▶ _DIRECTIONS_
Scan the data below for lines holding the word "Identify", and copy each line found.

▶ _DATA EXTRACTS_
————
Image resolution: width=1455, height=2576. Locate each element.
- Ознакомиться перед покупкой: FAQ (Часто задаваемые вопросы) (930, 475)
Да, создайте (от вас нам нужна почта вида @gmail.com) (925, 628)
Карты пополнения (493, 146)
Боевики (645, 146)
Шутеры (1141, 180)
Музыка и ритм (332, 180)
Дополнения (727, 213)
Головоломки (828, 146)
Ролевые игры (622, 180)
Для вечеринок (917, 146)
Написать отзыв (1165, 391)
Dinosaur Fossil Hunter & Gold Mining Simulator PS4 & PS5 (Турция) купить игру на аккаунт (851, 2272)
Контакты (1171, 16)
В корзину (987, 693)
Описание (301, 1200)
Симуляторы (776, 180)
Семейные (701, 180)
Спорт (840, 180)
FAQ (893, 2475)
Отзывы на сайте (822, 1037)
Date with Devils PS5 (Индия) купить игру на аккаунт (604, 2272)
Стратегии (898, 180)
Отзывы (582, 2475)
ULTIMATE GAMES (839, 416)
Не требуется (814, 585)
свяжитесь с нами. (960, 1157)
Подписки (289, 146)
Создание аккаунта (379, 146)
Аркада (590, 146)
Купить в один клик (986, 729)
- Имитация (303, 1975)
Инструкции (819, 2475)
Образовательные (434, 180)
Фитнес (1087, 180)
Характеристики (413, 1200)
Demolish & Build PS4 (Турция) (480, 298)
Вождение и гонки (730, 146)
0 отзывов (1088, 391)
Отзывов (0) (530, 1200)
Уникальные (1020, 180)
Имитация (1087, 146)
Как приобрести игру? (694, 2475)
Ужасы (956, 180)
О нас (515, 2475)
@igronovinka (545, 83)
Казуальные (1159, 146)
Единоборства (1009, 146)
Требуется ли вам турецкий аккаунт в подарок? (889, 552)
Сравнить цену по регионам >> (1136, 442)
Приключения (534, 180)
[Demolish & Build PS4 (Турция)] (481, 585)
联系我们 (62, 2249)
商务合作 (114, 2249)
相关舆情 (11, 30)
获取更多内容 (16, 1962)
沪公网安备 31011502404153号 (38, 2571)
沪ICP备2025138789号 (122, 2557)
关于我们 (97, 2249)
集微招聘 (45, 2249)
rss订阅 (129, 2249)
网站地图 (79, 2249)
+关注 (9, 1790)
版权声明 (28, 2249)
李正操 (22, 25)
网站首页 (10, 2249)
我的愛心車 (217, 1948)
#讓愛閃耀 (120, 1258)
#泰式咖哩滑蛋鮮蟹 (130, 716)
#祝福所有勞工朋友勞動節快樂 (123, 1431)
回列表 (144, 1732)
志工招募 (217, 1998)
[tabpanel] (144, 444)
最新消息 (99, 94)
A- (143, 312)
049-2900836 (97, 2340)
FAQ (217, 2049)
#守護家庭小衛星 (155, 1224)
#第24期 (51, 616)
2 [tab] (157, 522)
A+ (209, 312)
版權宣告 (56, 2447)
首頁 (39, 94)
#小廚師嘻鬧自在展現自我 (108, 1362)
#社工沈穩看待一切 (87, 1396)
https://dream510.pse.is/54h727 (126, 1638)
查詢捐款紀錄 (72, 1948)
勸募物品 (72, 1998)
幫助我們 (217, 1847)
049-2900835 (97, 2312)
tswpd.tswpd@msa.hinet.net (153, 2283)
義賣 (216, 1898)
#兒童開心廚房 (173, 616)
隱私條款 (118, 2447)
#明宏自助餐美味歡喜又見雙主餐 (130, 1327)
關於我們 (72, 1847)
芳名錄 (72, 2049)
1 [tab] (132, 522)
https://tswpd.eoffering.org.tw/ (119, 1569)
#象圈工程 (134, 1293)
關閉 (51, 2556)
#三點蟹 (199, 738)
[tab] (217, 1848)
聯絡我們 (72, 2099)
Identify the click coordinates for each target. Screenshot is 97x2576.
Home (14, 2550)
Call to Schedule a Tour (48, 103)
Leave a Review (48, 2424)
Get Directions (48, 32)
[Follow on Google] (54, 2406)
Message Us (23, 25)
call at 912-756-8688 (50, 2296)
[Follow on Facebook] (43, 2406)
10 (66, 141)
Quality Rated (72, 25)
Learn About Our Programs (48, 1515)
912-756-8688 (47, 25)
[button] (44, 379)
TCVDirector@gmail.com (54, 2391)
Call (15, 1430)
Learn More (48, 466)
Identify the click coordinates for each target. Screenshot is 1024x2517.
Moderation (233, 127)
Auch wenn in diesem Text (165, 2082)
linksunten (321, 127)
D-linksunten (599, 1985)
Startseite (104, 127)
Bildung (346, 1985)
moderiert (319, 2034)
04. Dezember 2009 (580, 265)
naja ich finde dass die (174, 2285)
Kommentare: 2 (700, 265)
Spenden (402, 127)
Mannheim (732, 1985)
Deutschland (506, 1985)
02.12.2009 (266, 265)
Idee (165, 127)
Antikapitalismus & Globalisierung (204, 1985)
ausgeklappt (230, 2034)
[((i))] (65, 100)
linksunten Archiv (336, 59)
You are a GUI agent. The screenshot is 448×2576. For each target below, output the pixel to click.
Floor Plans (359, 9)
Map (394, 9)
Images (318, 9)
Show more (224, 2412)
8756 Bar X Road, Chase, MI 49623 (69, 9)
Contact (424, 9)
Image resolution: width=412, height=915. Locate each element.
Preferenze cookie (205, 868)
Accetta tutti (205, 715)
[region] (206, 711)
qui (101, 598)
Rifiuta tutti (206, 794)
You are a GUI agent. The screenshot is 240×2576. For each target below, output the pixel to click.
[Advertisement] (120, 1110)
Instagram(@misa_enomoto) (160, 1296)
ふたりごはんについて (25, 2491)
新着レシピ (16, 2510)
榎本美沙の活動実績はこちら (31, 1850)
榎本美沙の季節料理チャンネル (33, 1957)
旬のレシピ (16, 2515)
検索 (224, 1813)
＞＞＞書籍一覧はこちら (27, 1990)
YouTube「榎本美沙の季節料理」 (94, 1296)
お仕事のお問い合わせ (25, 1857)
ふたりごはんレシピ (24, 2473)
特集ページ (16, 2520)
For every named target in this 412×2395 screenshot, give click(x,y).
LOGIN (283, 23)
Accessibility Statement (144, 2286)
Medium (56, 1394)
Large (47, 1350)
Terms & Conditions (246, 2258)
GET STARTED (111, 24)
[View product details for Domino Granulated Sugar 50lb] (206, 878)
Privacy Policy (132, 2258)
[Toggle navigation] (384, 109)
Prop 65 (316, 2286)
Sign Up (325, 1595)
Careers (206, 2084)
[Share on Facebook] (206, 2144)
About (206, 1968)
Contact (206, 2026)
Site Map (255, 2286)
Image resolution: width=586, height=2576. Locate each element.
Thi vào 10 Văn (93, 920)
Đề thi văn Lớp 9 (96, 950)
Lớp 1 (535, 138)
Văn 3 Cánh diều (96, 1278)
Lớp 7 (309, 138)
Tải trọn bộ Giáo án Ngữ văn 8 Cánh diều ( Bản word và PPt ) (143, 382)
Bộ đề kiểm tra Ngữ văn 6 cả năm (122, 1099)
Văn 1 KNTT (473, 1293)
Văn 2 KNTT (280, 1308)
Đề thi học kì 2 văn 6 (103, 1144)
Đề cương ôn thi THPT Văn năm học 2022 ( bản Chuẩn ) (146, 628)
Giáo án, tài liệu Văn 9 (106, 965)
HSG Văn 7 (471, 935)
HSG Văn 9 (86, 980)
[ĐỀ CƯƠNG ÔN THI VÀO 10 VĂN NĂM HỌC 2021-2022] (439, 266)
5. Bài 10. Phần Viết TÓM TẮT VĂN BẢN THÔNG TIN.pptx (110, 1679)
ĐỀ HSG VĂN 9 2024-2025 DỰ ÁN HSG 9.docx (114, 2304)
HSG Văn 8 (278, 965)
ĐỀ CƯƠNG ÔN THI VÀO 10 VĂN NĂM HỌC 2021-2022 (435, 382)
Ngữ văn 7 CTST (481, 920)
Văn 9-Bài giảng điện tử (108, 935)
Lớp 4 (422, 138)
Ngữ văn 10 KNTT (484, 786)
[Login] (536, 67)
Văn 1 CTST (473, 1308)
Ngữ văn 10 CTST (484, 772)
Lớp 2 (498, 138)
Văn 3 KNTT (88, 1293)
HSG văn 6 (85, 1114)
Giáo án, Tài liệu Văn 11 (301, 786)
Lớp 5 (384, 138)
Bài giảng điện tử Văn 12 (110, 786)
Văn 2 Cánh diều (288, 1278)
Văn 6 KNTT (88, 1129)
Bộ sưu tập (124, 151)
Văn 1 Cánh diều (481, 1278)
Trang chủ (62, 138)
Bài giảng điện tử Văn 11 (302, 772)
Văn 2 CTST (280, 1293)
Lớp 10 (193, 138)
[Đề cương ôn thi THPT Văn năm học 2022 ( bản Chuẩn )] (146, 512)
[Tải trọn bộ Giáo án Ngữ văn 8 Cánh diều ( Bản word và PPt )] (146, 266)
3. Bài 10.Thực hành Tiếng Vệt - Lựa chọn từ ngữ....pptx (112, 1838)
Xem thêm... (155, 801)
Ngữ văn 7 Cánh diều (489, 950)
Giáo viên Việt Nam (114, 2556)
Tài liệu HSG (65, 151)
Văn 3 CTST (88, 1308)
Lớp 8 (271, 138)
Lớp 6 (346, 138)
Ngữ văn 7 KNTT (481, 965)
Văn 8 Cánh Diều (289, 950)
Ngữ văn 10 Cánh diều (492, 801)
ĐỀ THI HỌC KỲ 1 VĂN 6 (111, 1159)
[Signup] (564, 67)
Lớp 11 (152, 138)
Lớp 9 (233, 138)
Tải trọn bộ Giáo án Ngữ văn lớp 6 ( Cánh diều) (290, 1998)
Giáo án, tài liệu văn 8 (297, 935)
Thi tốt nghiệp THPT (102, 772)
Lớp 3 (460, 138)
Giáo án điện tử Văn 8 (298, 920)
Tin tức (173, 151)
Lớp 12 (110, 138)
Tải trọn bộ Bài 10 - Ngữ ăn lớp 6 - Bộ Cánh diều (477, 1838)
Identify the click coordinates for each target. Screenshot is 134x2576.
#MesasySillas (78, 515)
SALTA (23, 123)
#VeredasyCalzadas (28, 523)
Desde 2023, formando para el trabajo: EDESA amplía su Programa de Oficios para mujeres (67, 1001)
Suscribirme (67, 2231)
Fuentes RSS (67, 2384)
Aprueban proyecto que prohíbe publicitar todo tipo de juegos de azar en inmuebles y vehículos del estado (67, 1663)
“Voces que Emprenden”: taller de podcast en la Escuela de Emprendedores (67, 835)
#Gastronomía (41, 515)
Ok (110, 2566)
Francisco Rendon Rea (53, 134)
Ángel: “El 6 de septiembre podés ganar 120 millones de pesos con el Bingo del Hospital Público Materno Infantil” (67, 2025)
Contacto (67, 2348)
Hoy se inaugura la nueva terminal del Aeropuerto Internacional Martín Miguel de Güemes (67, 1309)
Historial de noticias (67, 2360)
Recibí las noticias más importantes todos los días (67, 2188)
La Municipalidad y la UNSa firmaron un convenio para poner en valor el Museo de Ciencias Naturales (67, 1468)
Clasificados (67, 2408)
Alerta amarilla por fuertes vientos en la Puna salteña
————
▶ _ANSWER SECTION_
Identify the click coordinates for each target. Screenshot is 97x2576.
Identify the click coordinates for each target. Screenshot is 1024x2517.
Identify the click coordinates for each target. Screenshot is 134x2576.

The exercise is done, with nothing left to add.